EXERCISE DESCRIPTION
Please copy out all of the records below word for word, line by line.

RECORDS PROVIDED
## BEGIN
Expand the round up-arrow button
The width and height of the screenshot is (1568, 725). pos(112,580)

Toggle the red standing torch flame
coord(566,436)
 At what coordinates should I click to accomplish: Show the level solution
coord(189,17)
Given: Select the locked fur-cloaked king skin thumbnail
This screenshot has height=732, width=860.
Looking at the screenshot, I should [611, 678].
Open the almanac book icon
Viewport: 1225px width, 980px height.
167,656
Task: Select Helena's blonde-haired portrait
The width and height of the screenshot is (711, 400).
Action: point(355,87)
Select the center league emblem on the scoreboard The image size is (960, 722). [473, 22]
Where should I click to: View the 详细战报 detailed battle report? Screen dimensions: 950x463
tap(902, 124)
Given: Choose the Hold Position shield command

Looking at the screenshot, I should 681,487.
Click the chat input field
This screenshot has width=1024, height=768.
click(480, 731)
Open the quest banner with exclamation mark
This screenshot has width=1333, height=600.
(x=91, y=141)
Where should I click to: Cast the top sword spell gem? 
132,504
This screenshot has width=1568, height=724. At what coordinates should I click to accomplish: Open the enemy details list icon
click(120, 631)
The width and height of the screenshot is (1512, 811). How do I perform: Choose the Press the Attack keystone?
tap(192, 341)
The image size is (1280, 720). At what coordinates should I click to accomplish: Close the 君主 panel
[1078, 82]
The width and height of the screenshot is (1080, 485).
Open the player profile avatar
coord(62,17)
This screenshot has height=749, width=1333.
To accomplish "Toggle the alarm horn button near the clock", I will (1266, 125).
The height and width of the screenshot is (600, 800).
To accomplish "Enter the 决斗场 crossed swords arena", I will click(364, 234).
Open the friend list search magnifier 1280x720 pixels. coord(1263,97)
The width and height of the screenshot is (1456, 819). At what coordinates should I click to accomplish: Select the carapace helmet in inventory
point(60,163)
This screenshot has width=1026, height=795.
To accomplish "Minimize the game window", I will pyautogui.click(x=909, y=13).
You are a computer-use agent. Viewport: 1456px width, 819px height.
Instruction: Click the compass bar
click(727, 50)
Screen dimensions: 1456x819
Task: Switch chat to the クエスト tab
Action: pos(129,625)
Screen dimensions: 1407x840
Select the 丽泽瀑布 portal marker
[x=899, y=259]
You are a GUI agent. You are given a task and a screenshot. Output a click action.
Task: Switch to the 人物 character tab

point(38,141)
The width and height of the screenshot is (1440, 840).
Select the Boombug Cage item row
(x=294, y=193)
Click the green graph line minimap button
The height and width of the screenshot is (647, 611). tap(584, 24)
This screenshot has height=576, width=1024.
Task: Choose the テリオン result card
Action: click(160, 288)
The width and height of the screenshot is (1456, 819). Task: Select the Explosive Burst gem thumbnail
## END
TASK ANSWER
Expand the round up-arrow button
The width and height of the screenshot is (1568, 725). pos(112,580)

Toggle the red standing torch flame
coord(566,436)
 At what coordinates should I click to accomplish: Show the level solution
coord(189,17)
Given: Select the locked fur-cloaked king skin thumbnail
This screenshot has height=732, width=860.
Looking at the screenshot, I should [611, 678].
Open the almanac book icon
Viewport: 1225px width, 980px height.
167,656
Task: Select Helena's blonde-haired portrait
The width and height of the screenshot is (711, 400).
Action: point(355,87)
Select the center league emblem on the scoreboard The image size is (960, 722). [473, 22]
Where should I click to: View the 详细战报 detailed battle report? Screen dimensions: 950x463
tap(902, 124)
Given: Choose the Hold Position shield command

Looking at the screenshot, I should 681,487.
Click the chat input field
This screenshot has width=1024, height=768.
click(480, 731)
Open the quest banner with exclamation mark
This screenshot has width=1333, height=600.
(x=91, y=141)
Where should I click to: Cast the top sword spell gem? 
132,504
This screenshot has width=1568, height=724. At what coordinates should I click to accomplish: Open the enemy details list icon
click(120, 631)
The width and height of the screenshot is (1512, 811). How do I perform: Choose the Press the Attack keystone?
tap(192, 341)
The image size is (1280, 720). At what coordinates should I click to accomplish: Close the 君主 panel
[1078, 82]
The width and height of the screenshot is (1080, 485).
Open the player profile avatar
coord(62,17)
This screenshot has height=749, width=1333.
To accomplish "Toggle the alarm horn button near the clock", I will (1266, 125).
The height and width of the screenshot is (600, 800).
To accomplish "Enter the 决斗场 crossed swords arena", I will click(364, 234).
Open the friend list search magnifier 1280x720 pixels. coord(1263,97)
The width and height of the screenshot is (1456, 819). At what coordinates should I click to accomplish: Select the carapace helmet in inventory
point(60,163)
This screenshot has width=1026, height=795.
To accomplish "Minimize the game window", I will pyautogui.click(x=909, y=13).
You are a computer-use agent. Viewport: 1456px width, 819px height.
Instruction: Click the compass bar
click(727, 50)
Screen dimensions: 1456x819
Task: Switch chat to the クエスト tab
Action: pos(129,625)
Screen dimensions: 1407x840
Select the 丽泽瀑布 portal marker
[x=899, y=259]
You are a GUI agent. You are given a task and a screenshot. Output a click action.
Task: Switch to the 人物 character tab

point(38,141)
The width and height of the screenshot is (1440, 840).
Select the Boombug Cage item row
(x=294, y=193)
Click the green graph line minimap button
The height and width of the screenshot is (647, 611). tap(584, 24)
This screenshot has height=576, width=1024.
Task: Choose the テリオン result card
Action: click(160, 288)
The width and height of the screenshot is (1456, 819). Task: Select the Explosive Burst gem thumbnail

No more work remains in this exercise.